Was bis eben noch passend war, greift nicht mehr. Der Körper fordert einen neuen Umgang und die Gesellschaft verändert ihren uns gegenüber. Wir müssen uns neu orientieren. Und kommen zu großen Erkenntnissen
Nicht mehr vermittelbar? Auch gut!
Früher habe ich mit langhaarigen Jünglingen aus meiner Abschlussklasse zu Angie von den Rolling Stones geschwooft. Die Erkenntnis, dass ich mit Anfang sechzig sogar für diese gleichaltrigen Männer uninteressant geworden bin, schlug bei mir ein, als kürzlich ein solcher mit mir flirtete.
Während ich begann, zarte Keime der Verliebtheit in meinem Herz zu züchten, traf ich ihn wenige Tage später mit einer deutlich Jüngeren im Arm, mit der er jetzt fest zusammen ist. Er winkte mir freundlich zu. Ich, die täglich in Jeans auf dem Fahrrad herumturnt und bei guter Musik jederzeit bereit ist, wieder wild und sinnlich zu tanzen, begriff in dieser Sekunde, dass ich ein Auslaufmodell geworden war wie Generationen von Frauen vor mir.
Die meisten partnersuchenden Damen meines Alters werden diese Erfahrung bestätigen. Da jedoch bestimmt nicht alle Rentner für jüngere Frauen attraktiv sind, können einige von uns vielleicht noch fündig werden, und die anderen müssen die Hoffnung nicht aufgeben. Nur ich finde bestimmt keinen Mann mehr, denn ich bringe neben meinem Alter noch eine Reihe anderer Minuspunkte mit, die mich schlicht unvermittelbar machen: Ich bin ein Habenichts mit einer mikroskopisch kleinen Rente, außerdem eine unverbesserliche Raucherin. Obendrein werde ich durch Tag und Nacht von einem großen Hund begleitet, was romantische Spontanreisen unmöglich macht.

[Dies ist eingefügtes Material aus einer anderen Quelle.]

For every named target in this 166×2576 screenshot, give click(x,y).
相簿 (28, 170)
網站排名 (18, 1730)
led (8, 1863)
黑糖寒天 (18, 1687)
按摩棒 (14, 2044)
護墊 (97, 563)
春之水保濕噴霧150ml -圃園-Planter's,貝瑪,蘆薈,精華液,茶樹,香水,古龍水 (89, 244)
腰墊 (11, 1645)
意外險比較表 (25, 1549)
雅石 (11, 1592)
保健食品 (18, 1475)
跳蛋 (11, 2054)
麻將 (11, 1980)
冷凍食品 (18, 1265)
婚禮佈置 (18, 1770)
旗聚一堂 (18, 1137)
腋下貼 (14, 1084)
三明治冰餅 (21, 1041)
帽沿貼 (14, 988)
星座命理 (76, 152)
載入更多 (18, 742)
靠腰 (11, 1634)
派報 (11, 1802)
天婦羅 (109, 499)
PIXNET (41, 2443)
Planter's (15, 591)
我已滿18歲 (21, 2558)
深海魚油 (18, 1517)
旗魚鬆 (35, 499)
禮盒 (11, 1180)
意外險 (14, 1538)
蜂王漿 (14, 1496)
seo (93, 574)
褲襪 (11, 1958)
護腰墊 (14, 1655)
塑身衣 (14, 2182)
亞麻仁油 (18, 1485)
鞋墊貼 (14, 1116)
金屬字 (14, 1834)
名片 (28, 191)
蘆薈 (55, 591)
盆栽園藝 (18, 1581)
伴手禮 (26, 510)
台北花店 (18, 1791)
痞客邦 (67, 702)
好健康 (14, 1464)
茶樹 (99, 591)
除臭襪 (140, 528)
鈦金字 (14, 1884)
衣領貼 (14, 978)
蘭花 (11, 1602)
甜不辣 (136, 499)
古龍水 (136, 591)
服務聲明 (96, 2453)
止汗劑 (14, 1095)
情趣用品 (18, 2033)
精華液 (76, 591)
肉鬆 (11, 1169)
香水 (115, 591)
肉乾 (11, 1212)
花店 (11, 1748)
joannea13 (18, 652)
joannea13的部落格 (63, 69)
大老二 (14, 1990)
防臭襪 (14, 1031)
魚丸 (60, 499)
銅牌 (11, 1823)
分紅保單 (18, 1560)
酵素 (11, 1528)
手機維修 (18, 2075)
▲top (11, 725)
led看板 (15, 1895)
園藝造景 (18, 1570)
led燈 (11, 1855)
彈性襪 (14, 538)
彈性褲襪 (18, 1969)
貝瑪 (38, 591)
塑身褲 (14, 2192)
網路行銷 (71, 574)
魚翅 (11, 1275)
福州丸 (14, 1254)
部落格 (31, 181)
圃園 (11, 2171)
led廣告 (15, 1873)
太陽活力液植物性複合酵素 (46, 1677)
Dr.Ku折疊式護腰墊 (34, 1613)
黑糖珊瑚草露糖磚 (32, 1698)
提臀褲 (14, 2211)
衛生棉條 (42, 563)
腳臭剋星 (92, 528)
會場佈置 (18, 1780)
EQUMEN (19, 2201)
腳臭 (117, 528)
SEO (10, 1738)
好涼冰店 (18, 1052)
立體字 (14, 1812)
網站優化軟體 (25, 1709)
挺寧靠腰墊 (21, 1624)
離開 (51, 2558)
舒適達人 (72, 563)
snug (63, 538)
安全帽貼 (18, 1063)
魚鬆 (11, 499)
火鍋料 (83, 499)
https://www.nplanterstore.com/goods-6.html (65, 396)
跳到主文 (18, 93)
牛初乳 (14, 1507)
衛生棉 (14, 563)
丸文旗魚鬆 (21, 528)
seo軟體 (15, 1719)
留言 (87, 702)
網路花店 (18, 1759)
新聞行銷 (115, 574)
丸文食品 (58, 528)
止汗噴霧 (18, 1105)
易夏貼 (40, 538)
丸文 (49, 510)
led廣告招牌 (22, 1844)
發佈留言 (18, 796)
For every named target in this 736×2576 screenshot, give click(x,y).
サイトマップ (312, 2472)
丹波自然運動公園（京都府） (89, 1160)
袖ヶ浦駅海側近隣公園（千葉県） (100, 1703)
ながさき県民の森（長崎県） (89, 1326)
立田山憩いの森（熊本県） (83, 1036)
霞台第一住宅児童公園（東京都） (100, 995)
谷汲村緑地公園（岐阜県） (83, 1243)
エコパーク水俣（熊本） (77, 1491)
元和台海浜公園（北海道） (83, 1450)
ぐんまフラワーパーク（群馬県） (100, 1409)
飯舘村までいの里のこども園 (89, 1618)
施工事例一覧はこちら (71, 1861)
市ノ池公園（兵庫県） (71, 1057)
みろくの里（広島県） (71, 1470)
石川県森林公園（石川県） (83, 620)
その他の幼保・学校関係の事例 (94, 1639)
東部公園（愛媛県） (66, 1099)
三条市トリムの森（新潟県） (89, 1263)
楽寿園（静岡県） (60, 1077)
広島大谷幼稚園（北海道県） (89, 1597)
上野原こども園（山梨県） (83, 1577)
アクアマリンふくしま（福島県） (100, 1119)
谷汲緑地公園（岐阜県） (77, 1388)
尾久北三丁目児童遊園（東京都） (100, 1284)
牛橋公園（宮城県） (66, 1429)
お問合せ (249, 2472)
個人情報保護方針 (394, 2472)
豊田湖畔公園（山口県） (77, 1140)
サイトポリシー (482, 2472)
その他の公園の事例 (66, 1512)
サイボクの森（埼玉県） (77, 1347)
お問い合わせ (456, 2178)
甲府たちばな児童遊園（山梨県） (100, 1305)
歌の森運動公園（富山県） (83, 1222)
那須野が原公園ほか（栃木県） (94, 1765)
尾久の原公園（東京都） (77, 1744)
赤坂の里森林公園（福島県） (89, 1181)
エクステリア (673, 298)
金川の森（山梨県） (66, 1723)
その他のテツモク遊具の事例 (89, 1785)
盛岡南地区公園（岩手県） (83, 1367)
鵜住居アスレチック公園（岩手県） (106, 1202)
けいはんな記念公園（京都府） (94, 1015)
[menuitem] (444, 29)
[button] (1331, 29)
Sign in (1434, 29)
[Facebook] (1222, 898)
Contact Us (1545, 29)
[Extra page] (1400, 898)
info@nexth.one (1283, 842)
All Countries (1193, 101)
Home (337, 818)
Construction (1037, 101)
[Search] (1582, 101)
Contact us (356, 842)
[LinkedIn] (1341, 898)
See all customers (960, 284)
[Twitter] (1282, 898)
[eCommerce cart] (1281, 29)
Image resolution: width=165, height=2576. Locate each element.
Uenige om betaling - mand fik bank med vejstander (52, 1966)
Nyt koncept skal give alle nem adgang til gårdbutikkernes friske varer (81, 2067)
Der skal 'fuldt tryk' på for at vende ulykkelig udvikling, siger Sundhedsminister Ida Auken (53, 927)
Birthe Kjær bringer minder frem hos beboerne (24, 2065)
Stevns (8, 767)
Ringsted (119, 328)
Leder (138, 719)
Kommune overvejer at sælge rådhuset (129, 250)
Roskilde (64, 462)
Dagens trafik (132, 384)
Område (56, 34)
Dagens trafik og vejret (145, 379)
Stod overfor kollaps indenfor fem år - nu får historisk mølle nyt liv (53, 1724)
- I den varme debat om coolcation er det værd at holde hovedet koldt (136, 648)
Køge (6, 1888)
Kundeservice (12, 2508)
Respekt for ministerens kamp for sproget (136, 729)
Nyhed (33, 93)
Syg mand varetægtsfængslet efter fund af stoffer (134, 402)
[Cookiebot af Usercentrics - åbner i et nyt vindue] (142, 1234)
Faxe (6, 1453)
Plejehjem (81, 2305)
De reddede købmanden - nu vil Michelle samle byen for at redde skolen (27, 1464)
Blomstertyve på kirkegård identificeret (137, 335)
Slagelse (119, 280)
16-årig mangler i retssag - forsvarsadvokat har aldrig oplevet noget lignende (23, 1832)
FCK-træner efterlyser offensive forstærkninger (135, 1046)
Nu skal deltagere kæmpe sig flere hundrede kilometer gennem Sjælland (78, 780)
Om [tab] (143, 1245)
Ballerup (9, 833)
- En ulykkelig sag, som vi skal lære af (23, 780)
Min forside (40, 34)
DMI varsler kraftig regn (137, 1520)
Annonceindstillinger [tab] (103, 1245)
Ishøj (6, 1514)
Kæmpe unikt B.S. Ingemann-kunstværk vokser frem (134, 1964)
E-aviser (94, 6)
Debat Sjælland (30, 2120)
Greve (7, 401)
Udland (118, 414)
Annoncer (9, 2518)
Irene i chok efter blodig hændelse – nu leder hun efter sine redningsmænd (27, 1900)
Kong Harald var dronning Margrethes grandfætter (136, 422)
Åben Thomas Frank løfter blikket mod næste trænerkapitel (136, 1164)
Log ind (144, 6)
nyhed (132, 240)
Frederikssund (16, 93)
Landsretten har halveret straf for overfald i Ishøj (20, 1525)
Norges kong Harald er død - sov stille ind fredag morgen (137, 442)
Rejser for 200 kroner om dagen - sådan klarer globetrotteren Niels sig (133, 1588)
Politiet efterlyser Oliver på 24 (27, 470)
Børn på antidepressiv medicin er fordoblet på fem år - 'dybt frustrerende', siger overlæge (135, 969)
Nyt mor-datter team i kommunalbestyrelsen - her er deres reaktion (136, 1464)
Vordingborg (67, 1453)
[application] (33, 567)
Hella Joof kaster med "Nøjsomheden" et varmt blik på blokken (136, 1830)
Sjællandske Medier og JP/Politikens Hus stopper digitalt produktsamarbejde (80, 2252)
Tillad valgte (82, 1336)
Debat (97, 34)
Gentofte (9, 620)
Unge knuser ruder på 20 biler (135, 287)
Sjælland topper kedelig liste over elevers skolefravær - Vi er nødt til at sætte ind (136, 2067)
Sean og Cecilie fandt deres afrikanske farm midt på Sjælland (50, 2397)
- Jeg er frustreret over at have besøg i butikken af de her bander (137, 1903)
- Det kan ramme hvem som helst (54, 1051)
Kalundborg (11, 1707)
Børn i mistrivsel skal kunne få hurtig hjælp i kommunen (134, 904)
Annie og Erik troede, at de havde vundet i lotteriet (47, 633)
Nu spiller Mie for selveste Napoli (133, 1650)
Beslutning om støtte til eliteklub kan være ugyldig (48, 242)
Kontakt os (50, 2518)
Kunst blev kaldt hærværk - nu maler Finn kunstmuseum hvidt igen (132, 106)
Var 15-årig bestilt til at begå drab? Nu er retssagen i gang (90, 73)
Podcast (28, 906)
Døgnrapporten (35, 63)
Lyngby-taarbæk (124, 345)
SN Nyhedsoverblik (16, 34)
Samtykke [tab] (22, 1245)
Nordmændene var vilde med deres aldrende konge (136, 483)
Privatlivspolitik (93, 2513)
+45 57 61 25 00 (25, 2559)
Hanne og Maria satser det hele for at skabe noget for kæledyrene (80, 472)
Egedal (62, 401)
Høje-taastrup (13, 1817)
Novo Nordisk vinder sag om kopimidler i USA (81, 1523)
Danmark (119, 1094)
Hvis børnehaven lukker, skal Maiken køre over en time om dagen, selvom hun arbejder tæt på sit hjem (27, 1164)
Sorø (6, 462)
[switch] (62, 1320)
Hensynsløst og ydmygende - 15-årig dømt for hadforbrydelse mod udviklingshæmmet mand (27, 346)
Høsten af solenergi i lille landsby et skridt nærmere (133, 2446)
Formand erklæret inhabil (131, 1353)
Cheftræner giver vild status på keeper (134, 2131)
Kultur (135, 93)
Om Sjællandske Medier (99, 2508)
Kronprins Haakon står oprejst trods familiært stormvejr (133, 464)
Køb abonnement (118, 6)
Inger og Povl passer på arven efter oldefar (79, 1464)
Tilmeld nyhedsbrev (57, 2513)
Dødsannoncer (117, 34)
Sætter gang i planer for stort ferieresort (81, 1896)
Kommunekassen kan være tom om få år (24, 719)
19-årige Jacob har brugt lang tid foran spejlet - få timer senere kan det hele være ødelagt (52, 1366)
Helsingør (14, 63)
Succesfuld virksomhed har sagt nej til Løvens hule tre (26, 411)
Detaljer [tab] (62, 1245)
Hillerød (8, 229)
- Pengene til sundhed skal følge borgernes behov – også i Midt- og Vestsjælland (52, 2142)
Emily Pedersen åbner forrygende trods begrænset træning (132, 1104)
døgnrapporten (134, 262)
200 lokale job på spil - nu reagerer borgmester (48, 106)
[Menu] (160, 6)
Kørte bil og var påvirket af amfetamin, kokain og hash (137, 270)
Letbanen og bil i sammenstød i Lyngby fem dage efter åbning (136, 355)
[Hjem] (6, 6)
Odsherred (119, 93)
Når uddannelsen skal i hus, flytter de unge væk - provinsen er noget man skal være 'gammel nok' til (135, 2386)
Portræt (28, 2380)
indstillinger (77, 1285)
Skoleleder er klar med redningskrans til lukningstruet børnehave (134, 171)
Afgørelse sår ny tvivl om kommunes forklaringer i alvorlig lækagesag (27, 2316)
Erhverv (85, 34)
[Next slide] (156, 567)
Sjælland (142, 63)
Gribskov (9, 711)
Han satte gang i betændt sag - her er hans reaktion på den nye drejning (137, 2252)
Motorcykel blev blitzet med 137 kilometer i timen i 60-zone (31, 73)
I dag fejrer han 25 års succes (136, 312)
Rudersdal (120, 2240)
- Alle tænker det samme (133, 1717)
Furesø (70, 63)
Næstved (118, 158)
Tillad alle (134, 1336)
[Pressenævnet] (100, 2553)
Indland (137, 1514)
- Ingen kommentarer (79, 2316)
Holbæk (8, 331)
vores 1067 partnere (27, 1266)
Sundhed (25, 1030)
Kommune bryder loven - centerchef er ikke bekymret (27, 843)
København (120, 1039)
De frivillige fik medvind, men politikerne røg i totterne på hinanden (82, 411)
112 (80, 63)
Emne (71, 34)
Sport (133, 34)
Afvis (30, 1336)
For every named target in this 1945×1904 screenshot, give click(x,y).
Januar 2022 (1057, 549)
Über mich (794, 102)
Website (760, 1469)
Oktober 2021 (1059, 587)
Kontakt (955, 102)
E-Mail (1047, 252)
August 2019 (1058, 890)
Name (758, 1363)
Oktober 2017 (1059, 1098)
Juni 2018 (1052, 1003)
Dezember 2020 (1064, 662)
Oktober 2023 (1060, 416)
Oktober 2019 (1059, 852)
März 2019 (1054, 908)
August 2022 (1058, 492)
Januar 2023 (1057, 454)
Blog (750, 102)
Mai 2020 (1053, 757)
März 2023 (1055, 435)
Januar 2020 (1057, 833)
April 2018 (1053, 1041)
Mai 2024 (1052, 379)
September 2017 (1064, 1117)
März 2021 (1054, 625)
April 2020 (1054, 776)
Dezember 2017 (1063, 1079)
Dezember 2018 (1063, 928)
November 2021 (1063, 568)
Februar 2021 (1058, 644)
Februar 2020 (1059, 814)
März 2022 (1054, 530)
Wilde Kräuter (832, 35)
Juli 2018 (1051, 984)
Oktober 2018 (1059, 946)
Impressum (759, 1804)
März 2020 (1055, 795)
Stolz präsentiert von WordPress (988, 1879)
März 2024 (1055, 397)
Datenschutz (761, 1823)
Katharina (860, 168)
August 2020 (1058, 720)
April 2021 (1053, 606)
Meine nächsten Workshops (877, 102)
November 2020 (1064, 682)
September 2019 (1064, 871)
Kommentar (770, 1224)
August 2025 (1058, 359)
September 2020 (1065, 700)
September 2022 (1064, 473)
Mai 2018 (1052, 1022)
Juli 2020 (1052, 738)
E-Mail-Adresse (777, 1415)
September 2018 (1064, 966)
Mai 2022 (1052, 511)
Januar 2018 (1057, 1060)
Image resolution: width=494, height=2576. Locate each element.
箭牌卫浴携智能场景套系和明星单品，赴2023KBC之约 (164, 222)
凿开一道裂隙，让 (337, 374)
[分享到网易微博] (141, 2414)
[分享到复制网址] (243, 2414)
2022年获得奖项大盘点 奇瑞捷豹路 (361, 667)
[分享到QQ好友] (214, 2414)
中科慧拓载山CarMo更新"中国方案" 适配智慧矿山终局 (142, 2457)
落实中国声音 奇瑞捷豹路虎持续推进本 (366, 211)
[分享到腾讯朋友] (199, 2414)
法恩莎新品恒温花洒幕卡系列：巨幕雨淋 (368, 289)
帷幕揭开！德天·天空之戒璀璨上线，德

Ich schleppe nicht länger ein Kosmetikstudio mit mir rum
Mit solchen Parametern sinkt die ohnehin schon einstellige Zahl männlicher Interessenten gegen null, da mag ich noch so warmherzig, treu, charmant und attraktiv erscheinen. Folglich schaue ich auf Jahrzehnte des Alleinlebens voraus. Ob mir das nun wehtut oder nicht, ist der Menschheit egal. Bevor mich diese Aussicht niederzuschmettern drohte und mein Gesicht Gefahr lief, sich in Bitterfalten zu legen, beschloss ich, mich lieber mit meinem unabwendbaren Schicksal abzufinden. Ich war ja auch einmal eine Jüngere gewesen, die einer Älteren vorgezogen worden war, und zu ihrem (und meinem) Glück zwingen kann man nach Jugend haschende Ü-60-Männer nun mal nicht.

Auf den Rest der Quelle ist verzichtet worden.